Her maid opted to remain in the carriage and watch the fashionable folk promenading around the grand oval walk before the Hospital, so Jem followed Lucasta into the plain brick wing of the building. She tapped briskly down the broad halland entered a large, spare room crowded with girls, some of them sitting at the tables used for lessons, some perched on the window ledges, many more standing around the edges of the room, talking with animation.
When Lucasta entered, they drew to attention with a welcoming chorus. “Good afternoon, Miss Lithwick!”
“Good afternoon, girls. Do say hello to my friend, Lord Rudyard.”
“Good afternoon, Lord Rudyard,” the girls chimed, and Jem smiled uncomfortably, aware of the immediate stir at the sight of him.
Lucasta collapsed her hooped bonnet and removed her cloak, revealing a worked muslin caraco jacket over the calico petticoat he had glimpsed before. She’d achieved that same enchanting apricot color with her hair, and the jaunty chip hat, trimmed with dark green ribbon and feathers, suggested again that she liked at least for her head to be stylish. She turned and caught him staring.
“You needn’t stay, milord. We may be some time.”
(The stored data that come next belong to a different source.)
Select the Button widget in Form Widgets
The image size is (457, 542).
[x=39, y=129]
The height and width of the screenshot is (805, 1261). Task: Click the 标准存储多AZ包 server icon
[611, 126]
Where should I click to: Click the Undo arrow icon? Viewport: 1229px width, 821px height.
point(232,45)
Jem arranged himself against the door frame in a casual pose, aware how much taller he was than she. “I’ve no other engagements for the nonce.”
Nothing could have moved him from this spot. He was desperately curious to see what would happen next.
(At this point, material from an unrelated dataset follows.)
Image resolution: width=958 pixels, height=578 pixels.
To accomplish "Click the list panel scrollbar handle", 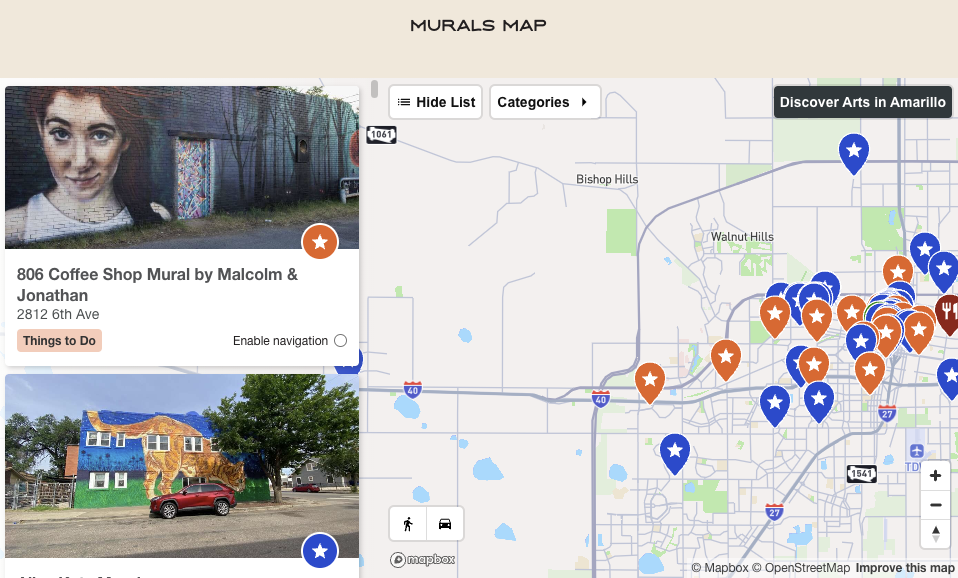I will [x=374, y=89].
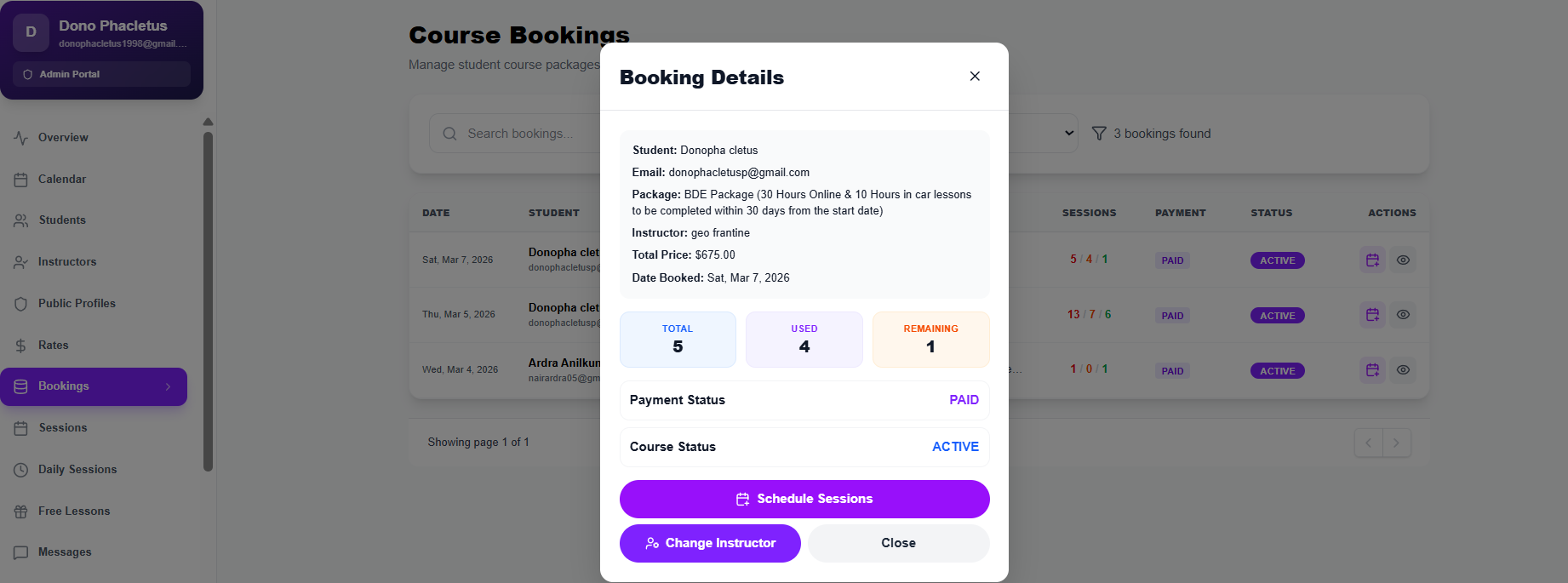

Several girls giggled at his remark, and at Lucasta’s annoyed expression, but they silenced when she withdrew from her cloak what looked like a long, narrow violin. “Very well, let’s proceed. Eliza, I believe it is your turn to play the pochette today?”
“Yes, miss,” came an eager voice from the back, and a young girl stepped forward. They were all, Jem judged, between the ages of eight and fifteen, dressed in dark woolen frocks with neat white aprons and caps. The girl walked to the front of the room, trailing her fingers along the tabletops as she came. Jem staredat her face. She paused next to Lucasta and turned her palms up. Lucasta laid the instrument in one hand and the bow in the other, and the girl raised the violin to her chin.
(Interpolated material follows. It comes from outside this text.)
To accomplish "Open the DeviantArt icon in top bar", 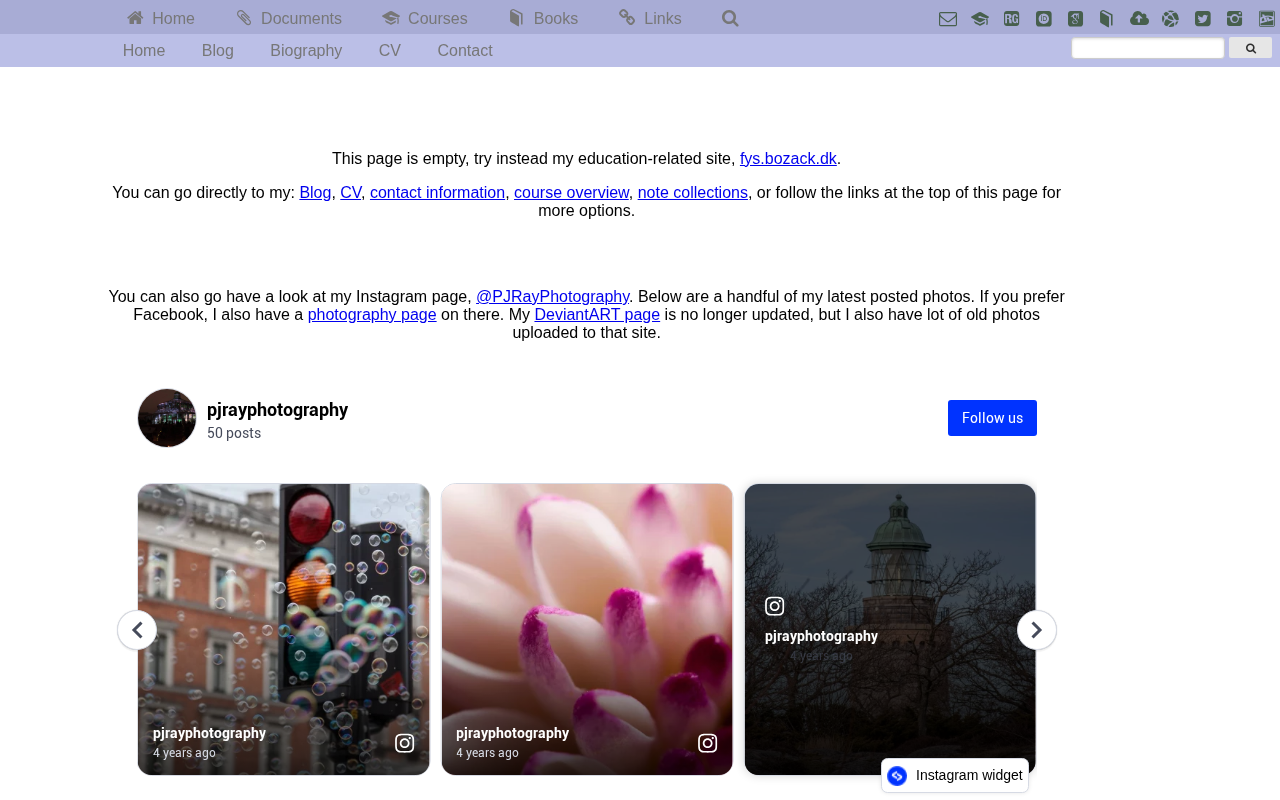I will [x=1267, y=19].
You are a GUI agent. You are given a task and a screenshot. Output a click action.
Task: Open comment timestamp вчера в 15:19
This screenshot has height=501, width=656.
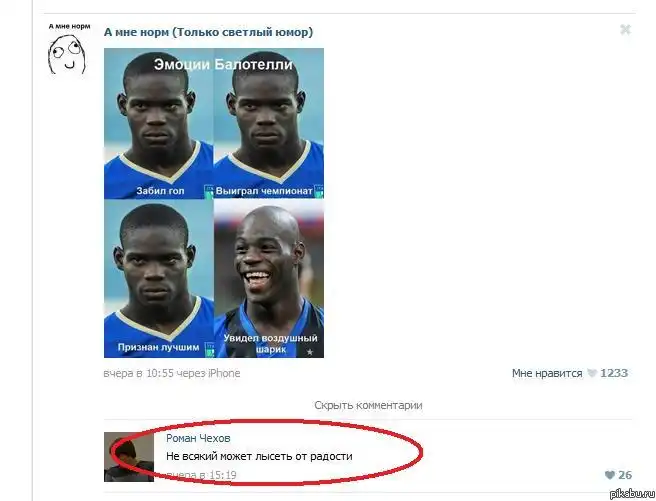point(201,475)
“She’s—” Jem bit off the warning. Anyone could see the girl was blind, her eyes white and scarred. Any number of diseases could have done it, as they did to so many: smallpox, scarlet fever, or a syphilitic parent were the most frequent causes.
“Becoming quite adept, aren’t you, Eliza?” Lucasta adjusted the girl’s posture with a gentle hand. “Middle C, please.”
The girl placed her fingers and played a sound. Lucasta sang the note, and Jem blinked. Her voice was as rich and clear as sunlight, and it filled the room.
The girls sang back, not all of them in tune. Lucasta sang another note, which they repeated. There followed a set of vocal exercises, ascending and descending scales, then on to patterns that to Jem sounded random, but which the class followed with ease of familiarity. As they practiced, Lucasta moved among the girls and touched them with a gentle hand, lifting chins, pushing back shoulders, and sometimes pressing on a stomach to show them where she wanted the breath to begin.